With Windows Server 2008 and later clusters, if all network communication becomes severed between nodes, and quorum must be established, votes are counted. (The exception to this statement would be the disk only quorum model which is similar to the quorum model in legacy clusters where the only vote that is counted is the disk. This option is not recommended, and is rarely chosen.) By default, each node gets a vote and if configured, a single witness may be counted as a vote. A witness may be either a Witness Disk or File Share Witness (FSW). However, you cannot use both. Half of all possible votes + 1 must exist for there to be quorum. Therefore, for an even number of nodes you would want to have a FSW or witness disk. This means that the disk or FSW can cease to exist and as long as enough nodes are online then the cluster may still function.

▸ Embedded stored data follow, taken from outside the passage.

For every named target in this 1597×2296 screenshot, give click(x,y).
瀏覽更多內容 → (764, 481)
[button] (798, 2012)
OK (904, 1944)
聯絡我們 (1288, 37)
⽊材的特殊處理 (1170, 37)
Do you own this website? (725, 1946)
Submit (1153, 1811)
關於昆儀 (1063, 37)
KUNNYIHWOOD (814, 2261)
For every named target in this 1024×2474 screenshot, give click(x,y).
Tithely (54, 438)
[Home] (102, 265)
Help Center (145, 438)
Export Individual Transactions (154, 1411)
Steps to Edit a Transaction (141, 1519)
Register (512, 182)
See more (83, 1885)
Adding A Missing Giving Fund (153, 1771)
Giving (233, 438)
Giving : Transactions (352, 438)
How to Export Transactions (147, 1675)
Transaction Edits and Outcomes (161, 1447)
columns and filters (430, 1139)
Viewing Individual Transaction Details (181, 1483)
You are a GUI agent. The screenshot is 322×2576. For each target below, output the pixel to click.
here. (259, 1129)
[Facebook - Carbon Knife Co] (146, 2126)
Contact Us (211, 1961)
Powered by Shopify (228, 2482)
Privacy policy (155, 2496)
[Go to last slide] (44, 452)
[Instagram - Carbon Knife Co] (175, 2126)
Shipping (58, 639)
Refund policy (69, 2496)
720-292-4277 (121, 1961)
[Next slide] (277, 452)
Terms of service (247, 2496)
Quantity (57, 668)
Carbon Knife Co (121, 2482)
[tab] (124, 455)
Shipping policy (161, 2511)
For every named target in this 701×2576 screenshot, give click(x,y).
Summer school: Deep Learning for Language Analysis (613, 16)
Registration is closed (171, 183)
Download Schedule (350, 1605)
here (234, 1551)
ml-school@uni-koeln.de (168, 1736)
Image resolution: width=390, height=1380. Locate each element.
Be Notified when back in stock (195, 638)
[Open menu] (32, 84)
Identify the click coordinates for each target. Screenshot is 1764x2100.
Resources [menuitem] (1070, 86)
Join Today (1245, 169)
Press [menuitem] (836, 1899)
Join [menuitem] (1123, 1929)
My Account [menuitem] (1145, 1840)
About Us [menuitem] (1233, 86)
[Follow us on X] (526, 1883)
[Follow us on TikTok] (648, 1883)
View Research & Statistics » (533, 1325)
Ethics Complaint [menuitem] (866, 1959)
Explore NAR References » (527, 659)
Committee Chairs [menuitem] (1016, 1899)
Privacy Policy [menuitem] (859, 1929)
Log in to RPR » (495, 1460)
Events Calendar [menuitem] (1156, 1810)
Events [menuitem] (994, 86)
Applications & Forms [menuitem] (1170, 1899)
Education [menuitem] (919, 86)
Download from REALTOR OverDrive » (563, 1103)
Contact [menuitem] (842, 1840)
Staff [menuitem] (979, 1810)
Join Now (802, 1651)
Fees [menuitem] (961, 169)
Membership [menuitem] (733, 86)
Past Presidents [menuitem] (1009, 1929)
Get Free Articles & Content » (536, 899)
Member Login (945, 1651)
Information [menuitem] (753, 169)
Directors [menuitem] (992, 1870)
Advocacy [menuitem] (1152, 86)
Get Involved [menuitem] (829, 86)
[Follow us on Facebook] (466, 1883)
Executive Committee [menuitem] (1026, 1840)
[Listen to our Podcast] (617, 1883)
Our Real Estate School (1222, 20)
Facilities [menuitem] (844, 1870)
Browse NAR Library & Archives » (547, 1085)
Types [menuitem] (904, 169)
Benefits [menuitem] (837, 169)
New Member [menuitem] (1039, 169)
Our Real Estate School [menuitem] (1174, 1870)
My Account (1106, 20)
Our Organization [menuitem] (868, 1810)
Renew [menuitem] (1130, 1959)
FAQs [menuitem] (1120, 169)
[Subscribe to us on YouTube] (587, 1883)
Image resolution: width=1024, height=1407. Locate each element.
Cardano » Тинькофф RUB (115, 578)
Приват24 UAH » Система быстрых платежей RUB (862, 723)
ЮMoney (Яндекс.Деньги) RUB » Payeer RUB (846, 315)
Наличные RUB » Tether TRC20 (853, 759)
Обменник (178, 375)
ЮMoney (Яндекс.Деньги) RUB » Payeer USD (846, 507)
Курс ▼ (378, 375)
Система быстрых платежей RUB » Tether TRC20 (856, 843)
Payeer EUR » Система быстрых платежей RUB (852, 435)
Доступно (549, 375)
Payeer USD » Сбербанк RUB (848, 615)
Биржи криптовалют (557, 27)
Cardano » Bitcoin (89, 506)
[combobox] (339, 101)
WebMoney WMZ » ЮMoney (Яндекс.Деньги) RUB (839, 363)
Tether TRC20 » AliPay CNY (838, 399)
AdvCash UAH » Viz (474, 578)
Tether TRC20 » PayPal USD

The following TechNet link is a great reference for 2008 and 2008 R2 quorum options:

https://technet.microsoft.com/en-us/library/cc770620(v=WS.10).aspx

From that link, the following table describes when you would use an alternate method based on even or odd number of nodes.

Description of cluster

Quorum recommendation

Odd number of nodes

Node Majority

Even number of nodes (but not a multi-site cluster)

Node and Disk Majority

Even number of nodes, multi-site cluster

Node and File Share Majority

Even number of nodes, no shared storage

Node and File Share Majority

 

What is a FSW and how does it differ from a disk?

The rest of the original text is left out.